I may have written this elsewhere, but I’ve never been a “faith in humanity” kind of person. I see too much brokenness around me and within me to put trust in people to make things right. But I do see a God who demands righteousness AND makes a way for us through Jesus and the power of the Holy Spirit.

I love Jesus. He is good, humble, and loving. He is God incarnate. He loves people so radically and well. He is simultaneously holy and full of grace. He is worthy of my faith and life. I realize that’s not everyone’s story, but when I look to my Jesus, who gave everything up for the most broken people, I am compelled to trust God even as the world looks as crummy as it does.

 

3. I am confessing bitterness that I’ve been harboring for a long time. I’m also becoming convinced again for the need for hope.

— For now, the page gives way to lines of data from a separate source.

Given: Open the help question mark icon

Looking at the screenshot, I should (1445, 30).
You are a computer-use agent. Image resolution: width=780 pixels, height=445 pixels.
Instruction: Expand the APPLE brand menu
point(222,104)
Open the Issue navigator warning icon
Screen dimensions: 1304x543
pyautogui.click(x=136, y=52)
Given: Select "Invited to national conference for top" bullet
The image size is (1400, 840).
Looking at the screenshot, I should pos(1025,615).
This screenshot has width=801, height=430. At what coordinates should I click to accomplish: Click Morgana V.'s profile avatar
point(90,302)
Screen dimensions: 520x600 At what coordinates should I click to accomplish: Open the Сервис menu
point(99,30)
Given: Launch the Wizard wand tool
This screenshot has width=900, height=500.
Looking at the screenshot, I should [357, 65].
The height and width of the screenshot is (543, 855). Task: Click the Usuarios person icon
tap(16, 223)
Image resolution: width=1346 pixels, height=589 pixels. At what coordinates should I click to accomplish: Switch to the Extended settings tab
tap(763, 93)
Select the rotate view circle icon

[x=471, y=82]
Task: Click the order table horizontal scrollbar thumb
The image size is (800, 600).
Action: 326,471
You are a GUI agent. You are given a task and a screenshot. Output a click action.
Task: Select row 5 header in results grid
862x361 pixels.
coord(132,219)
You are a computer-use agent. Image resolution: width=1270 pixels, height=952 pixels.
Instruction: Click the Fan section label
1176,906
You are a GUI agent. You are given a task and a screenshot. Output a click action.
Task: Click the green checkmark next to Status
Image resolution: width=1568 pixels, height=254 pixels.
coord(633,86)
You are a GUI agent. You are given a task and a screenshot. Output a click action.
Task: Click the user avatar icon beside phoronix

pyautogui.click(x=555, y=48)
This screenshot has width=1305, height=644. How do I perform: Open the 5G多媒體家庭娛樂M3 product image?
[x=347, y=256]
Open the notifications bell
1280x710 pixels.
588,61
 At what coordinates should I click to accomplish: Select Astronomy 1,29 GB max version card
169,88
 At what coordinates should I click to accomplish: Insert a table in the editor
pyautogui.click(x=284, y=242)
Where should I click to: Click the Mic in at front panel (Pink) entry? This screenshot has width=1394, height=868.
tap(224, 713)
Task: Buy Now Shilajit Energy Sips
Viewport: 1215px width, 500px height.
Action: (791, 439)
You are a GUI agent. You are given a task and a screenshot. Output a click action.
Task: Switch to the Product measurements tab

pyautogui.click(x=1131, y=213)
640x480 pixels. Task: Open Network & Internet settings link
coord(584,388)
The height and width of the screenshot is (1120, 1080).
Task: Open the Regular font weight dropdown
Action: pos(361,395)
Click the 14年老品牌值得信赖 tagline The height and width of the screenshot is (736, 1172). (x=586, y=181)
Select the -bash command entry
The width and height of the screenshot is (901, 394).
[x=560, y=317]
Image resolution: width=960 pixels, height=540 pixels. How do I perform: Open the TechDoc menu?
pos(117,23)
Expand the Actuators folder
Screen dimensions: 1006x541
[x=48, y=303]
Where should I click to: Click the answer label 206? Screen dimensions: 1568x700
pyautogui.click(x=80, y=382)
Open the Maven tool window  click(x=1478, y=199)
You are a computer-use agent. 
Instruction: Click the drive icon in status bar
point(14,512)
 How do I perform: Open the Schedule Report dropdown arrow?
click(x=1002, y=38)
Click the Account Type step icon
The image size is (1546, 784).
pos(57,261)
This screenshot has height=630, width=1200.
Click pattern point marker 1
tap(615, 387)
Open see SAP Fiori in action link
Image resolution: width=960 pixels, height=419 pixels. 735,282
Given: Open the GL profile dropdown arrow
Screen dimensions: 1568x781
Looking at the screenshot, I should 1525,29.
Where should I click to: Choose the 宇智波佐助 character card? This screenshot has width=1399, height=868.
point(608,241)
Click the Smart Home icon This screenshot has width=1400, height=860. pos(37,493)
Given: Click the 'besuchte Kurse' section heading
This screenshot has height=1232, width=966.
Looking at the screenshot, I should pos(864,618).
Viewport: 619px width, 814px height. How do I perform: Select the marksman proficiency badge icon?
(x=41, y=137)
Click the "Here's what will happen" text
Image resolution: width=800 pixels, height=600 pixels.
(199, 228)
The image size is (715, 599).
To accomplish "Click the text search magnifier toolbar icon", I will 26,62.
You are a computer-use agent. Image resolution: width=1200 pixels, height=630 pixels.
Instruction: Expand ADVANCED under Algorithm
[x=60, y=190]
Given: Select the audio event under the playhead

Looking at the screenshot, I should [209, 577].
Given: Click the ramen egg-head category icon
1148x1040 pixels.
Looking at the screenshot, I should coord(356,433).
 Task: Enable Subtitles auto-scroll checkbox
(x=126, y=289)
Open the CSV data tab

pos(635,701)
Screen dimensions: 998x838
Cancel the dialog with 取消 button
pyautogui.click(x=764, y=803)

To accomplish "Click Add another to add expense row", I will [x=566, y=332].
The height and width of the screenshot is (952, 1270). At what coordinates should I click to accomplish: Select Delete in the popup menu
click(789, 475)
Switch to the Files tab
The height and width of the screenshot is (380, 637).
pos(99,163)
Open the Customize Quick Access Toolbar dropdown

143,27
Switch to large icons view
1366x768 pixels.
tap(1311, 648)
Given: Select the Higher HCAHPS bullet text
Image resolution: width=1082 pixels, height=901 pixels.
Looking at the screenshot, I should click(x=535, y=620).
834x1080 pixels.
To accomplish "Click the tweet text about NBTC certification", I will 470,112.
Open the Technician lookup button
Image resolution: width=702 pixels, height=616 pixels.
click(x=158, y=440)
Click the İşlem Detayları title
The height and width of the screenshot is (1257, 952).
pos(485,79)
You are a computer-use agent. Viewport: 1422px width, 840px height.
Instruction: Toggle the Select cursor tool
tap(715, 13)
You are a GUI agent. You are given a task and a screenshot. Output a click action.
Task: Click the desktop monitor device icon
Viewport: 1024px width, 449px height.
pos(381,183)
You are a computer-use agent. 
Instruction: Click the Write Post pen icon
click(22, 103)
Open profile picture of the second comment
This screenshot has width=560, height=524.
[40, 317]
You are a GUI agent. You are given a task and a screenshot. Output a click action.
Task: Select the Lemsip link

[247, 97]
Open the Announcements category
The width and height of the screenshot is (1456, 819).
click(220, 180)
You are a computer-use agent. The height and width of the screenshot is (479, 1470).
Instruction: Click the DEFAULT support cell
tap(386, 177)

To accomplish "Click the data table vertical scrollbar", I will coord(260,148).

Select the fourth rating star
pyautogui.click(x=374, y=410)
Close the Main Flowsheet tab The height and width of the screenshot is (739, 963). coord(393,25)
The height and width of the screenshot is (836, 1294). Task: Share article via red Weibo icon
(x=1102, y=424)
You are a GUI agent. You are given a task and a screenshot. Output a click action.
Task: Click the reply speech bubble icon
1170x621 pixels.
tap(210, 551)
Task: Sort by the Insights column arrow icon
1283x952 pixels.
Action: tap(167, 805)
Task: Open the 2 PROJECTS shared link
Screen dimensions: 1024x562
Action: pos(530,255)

I’ve been pretty mad at Christians for a while, even though I am one. The 2016 election, the lack of compassion for communities mourning, the silence on so many things have all left me angry and in pain. There are clearly deep misunderstandings (including among Christians) between white people and ethnic minority people. I’ve been really bitter about this. Don’t get me wrong, I think that there is a place for righteous anger when it comes to injustice and oppression. But I’ve also allowed anger to seep into my posture towards others. I’m just publicly confessing that. Obviously, anger and hatred of any kind does not please the Lord. And it has also robbed me of hope and joy. Recently at the Global Leadership Summit I heard speakers who spurred me on to consider taking the hopeful road. I want to. I genuinely do. I’m becoming more and more convinced that even as we fight injustice and evil, we must continue to remain hopeful. Easier said than done, but that’s why we need Jesus.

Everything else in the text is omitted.